In a statement read by his attorney, Louis Jones Jr. said he accepted full responsibility for the "pain, anguish and the suffering" he caused the private's family.
Jones was executed at the U.S. Penitentiary near Terre Haute after President Bush and the U.S. Supreme Court refused his two final requests that they intervene.
Jones, who had no previous criminal record, admitted he kidnapped 19-year-old Pvt. Tracie Joy McBride from an Air Force base in Texas, raped her and beat her to death with a tire iron.
His attorneys said exposure to the gas caused severe brain damage that led him to kill. The issue was not raised at Jones' trial because he became aware of the exposure only afterward.

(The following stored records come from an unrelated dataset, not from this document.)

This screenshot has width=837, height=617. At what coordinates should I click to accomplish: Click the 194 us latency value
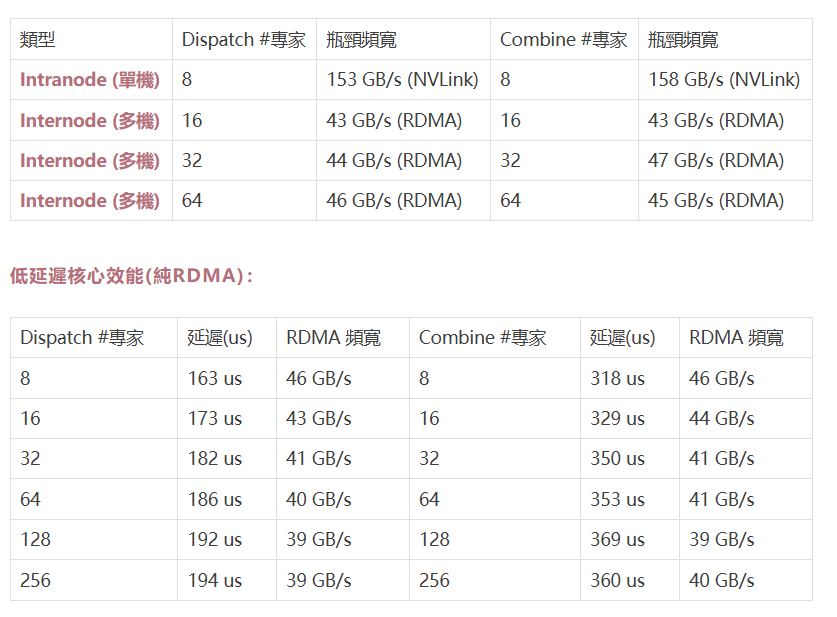click(x=215, y=580)
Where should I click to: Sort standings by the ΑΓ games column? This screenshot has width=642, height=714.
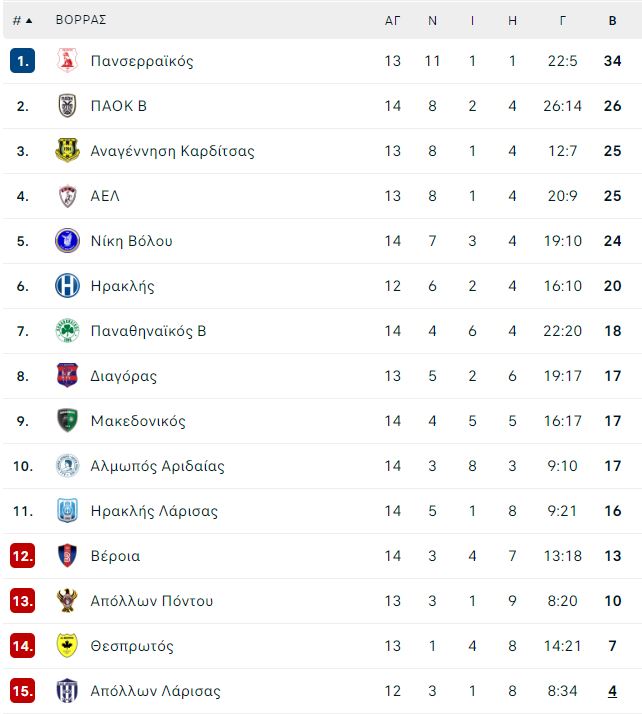392,20
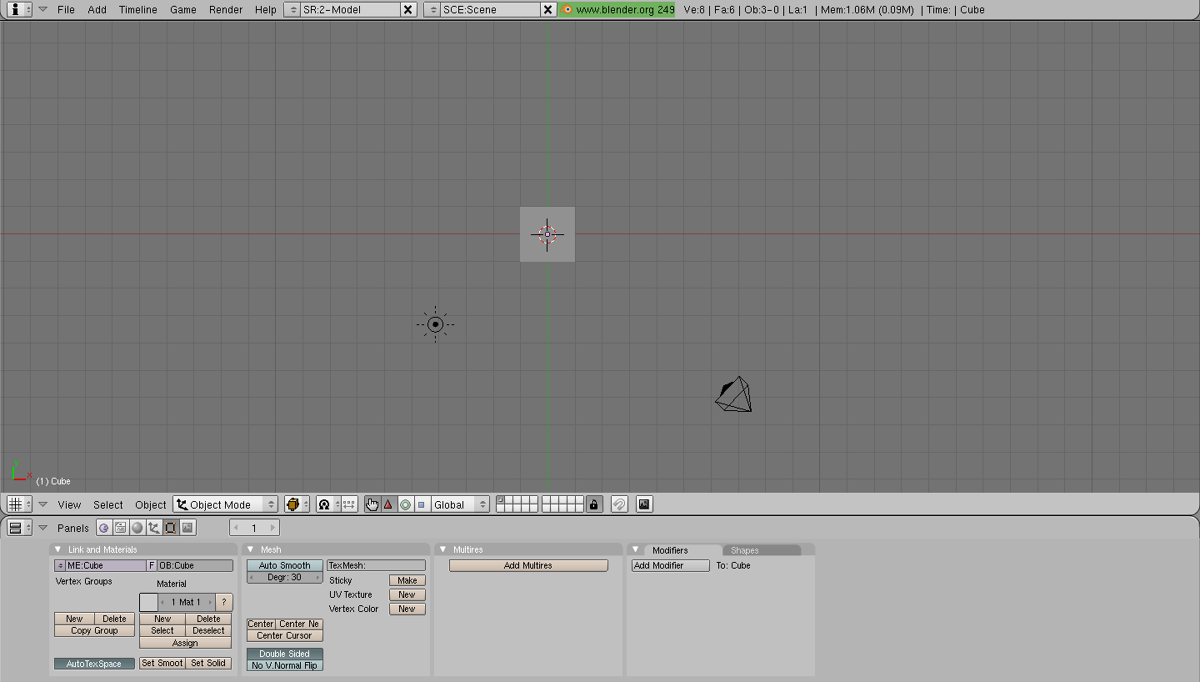Viewport: 1200px width, 682px height.
Task: Open the Object buttons context
Action: tap(153, 527)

Jones was the third person -- after Oklahoma City bomber Timothy McVeigh and drug kingpin Juan Garza -- put to death by the federal government since it resumed executions in 2001 after a 38-year suspension.

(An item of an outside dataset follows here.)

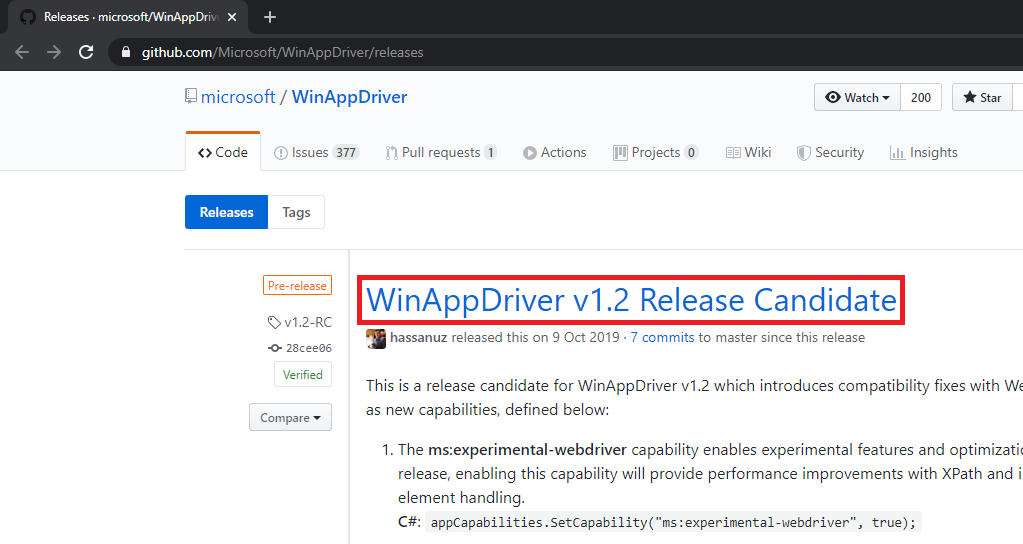Click hassanuz avatar thumbnail
Image resolution: width=1023 pixels, height=544 pixels.
(x=376, y=338)

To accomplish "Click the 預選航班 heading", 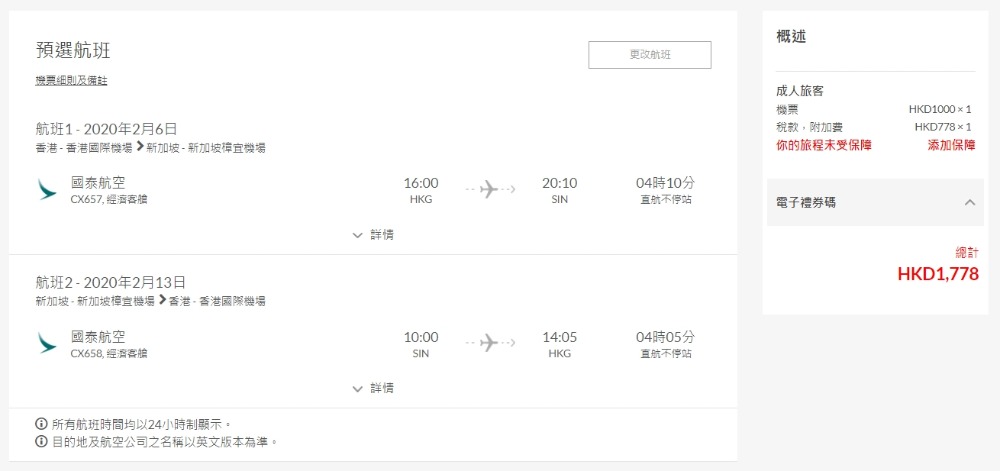I will coord(80,52).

Assistant U.S. Attorney Tanya Pierce, who prosecuted Jones and witnessed the execution, said she expects other veterans will copy Jones' claims of Gulf War syndrome.
"Although I am not trying to minimize any illnesses people may have had, it is an insult to thousands and thousand of people who went over there, who did their patriotic duty and came back as law-abiding citizens," Pierce said.
"For anybody to take this situation that we're in right now and to use that to try to help a murderer and a rapist, it is pretty despicable in my mind," Pierce said.
In Jones' final moments, he looked toward the room where the witnesses he had selected were watching and mouthed the words "I love you." He did not look toward the room where McBride's family watched.
Asked if he had a last statement, Jones said: "Although the Lord hath chastised me forth, he hath not given me over unto death."
During his trial, defense experts testified Jones suffered brain damage from abuse as a child and post-traumatic stress from his combat experience. Prosecution experts disputed those claims.
After his conviction, the Pentagon informed Jones and about 130,000 other soldiers that they might have been exposed to low levels of Iraqi nerve gas in March 1991.
Jones' attorneys said that exposure caused severe, personality-altering brain damage that led Jones to kill.
Steve Robinson, executive director of the National Gulf War Resource Center in Silver Spring, Md., said growing scientific evidence shows exposure to low-levels of sarin gas could cause irreversible brain damage.
Robinson had no comment on the merits of Jones' case, but said: "If insanity is an accepted and often used defense, then shouldn't a documented brain injury be considered by the courts?"
Despite the claims of brain damage, Jones' attorney, Timothy Floyd, said there would be no autopsy to examine Jones' brain.
"There are doctors who would like to do that, but it was Sergeant Jones' request not to," Floyd said.